WHAT THE TASK ASKS:
What lines in the listing include "Open"? Return a copy of each.

DATA EXCERPTS:

################

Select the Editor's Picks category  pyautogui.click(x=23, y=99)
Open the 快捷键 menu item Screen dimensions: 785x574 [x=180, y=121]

################

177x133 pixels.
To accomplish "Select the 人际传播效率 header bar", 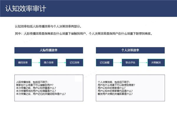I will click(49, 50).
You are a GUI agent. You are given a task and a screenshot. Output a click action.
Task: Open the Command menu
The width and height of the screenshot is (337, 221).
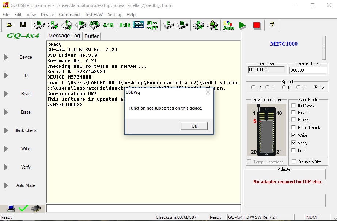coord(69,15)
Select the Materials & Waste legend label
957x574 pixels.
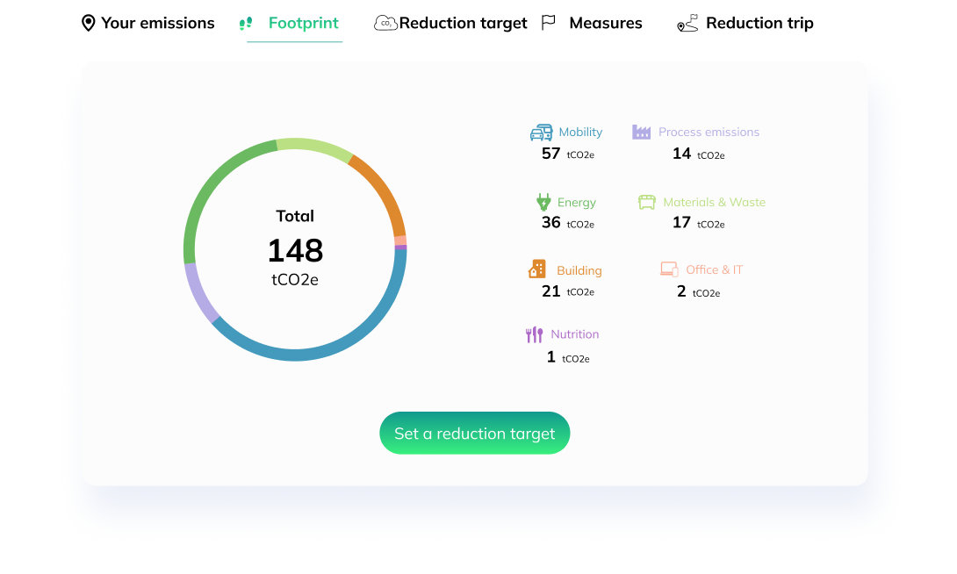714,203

################

WRITTEN SOLUTION:
Open the 快捷键 menu item Screen dimensions: 785x574 [x=180, y=121]
Task: Open the Command menu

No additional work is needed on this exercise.